Mastering TCP Connection States and Linux Backlog Tuning

Network Connection States

Network connection states (11 types) are crucial, covering both the three‑way handshake and the four‑way termination.

LISTEN Passive open; the server creates a socket, binds, listens and blocks on accept().

SYN_SENT Active open; the client calls connect(), sends a SYN and waits for SYN+ACK.

SYN_RECV Server receives SYN, replies with SYN+ACK, and waits for the client’s ACK; the SYN queue length is controlled by tcp_max_syn_backlog.

ESTABLISHED Both sides have exchanged SYN, SYN+ACK and ACK; data transfer can begin.

FIN_WAIT1 Active close; initiator sends FIN and waits for the remote ACK.

CLOSE_WAIT Passive close; receives FIN, sends ACK, and waits for the application to close.

FIN_WAIT2 After ACK, waits for the remote FIN.

LAST_ACK Passive close sends FIN+ACK and waits for the final ACK.

TIME_WAIT Ensures the remote ACK is received; lasts 2 MSL before moving to CLOSED.

CLOSING Rare state, waiting for remote confirmation of connection termination.

CLOSED Connection fully terminated.

Three‑Way Handshake

The client sends SYN, the server replies SYN+ACK, and the client sends ACK; after this both sides enter ESTABLISHED.

The handshake also negotiates options such as MSS (maximum segment size) and SACK (selective acknowledgment) to improve transmission efficiency.

Half‑Open and Full‑Open Queues

The unfinished‑connection queue (SYN queue) holds incoming SYNs until the handshake completes; its size is set by net.ipv4.tcp_max_syn_backlog (default 2048). cat /proc/sys/net/ipv4/tcp_max_syn_backlog The completed‑connection queue (accept queue) holds ESTABLISHED sockets waiting for accept(); its size is controlled by net.core.somaxconn (default 128) and the backlog argument passed to listen(). net.core.somaxconn = 128 Common problems include listen‑queue overflow and SYN flood attacks.
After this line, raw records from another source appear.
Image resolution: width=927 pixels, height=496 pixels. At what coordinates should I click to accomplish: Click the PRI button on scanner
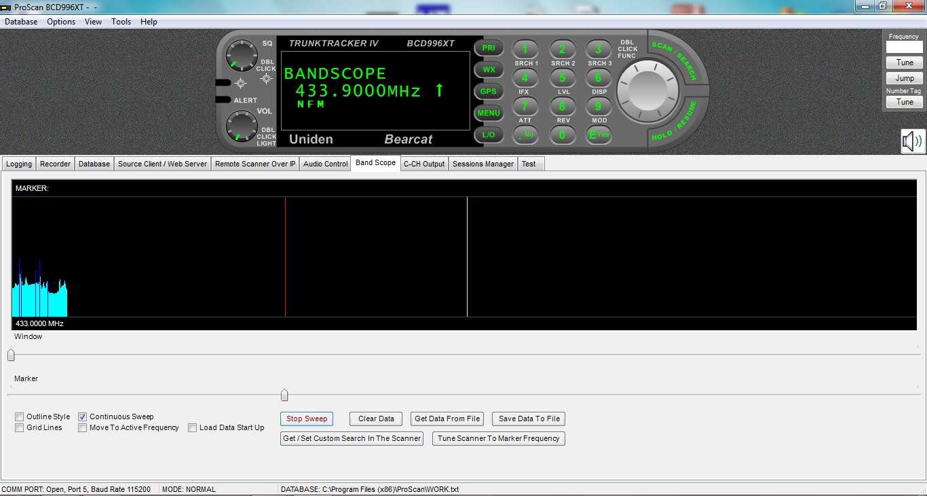[489, 48]
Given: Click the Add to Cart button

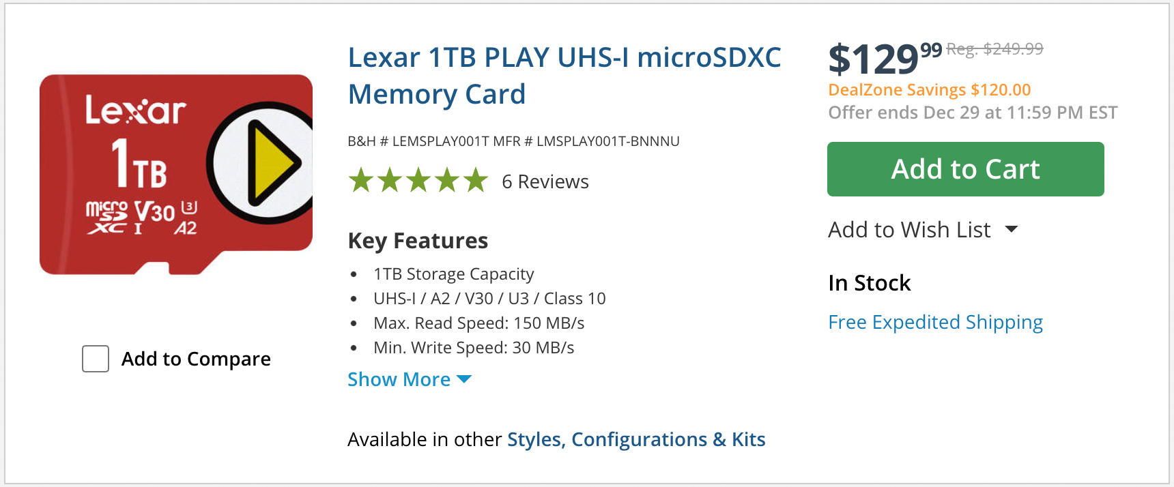Looking at the screenshot, I should pyautogui.click(x=965, y=168).
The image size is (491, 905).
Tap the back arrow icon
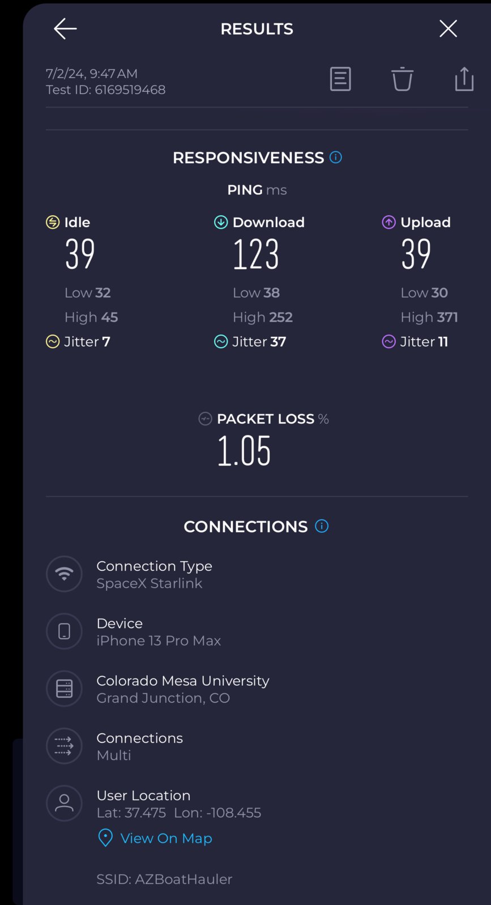click(x=65, y=28)
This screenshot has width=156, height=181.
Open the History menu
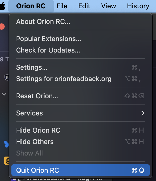[x=138, y=6]
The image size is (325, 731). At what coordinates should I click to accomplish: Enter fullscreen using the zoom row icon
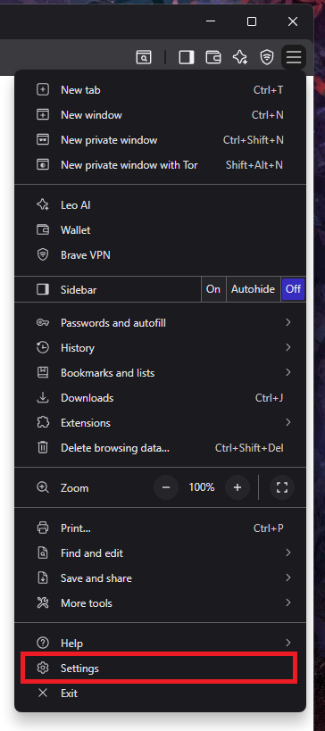282,487
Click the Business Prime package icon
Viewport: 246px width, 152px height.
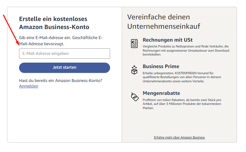[x=134, y=70]
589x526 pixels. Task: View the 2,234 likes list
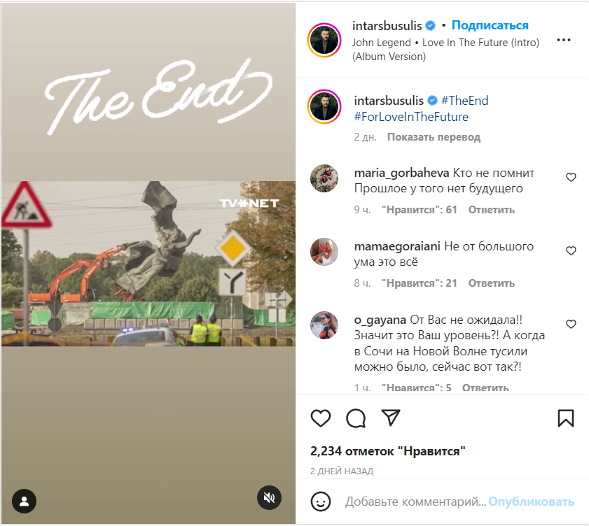[x=388, y=451]
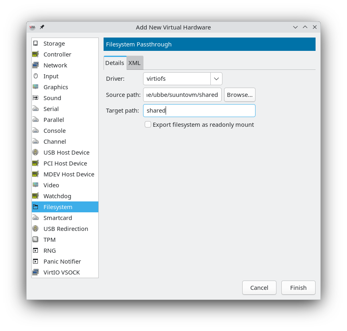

Use netstat to monitor: netstat -s | egrep "listen|LISTEN" If the accept queue is full, the kernel can be configured to send RST packets:

echo '1' > /proc/sys/net/ipv4/tcp_abort_on_overflow

ss Command: Recv‑Q and Send‑Q

In LISTEN state, Recv‑Q shows current accept‑queue usage, while Send‑Q shows the maximum backlog size.

In non‑LISTEN states, Recv‑Q indicates bytes received but not yet read by the application, and Send‑Q indicates bytes pending acknowledgment.

netstat -n | awk '/^tcp/ {++S[$NF]} END {for (a in S) print a, S[a]}'

Key Linux TCP/IP Kernel Parameters

tcp_abort_on_overflow (default 0): action when the accept queue is full; set to 1 to send RST.

net.core.netdev_max_backlog (default 128): max packets queued per NIC when kernel processing lags.

net.ipv4.tcp_max_orphans : max number of orphaned sockets.

net.ipv4.tcp_max_syn_backlog : max half‑open connections.

net.core.somaxconn : max length of the accept queue (default 128).

net.ipv4.tcp_timestamps : enable/disable TCP timestamps.

net.ipv4.tcp_synack_retries : number of SYN+ACK retries before giving up.

net.ipv4.tcp_syn_retries : number of SYN retries.

net.ipv4.tcp_syncookies : enable SYN‑cookie protection against SYN flood.

net.ipv4.tcp_tw_reuse and net.ipv4.tcp_tw_recycle : reuse and recycle TIME_WAIT sockets.

net.ipv4.tcp_fin_timeout : timeout for FIN_WAIT2.

net.ipv4.tcp_keepalive_time : interval for keepalive probes (default 2 h).

net.ipv4.ip_local_port_range : range of local ports (default 1024‑65000).

net.ipv4.tcp_max_tw_buckets : max number of TIME_WAIT sockets.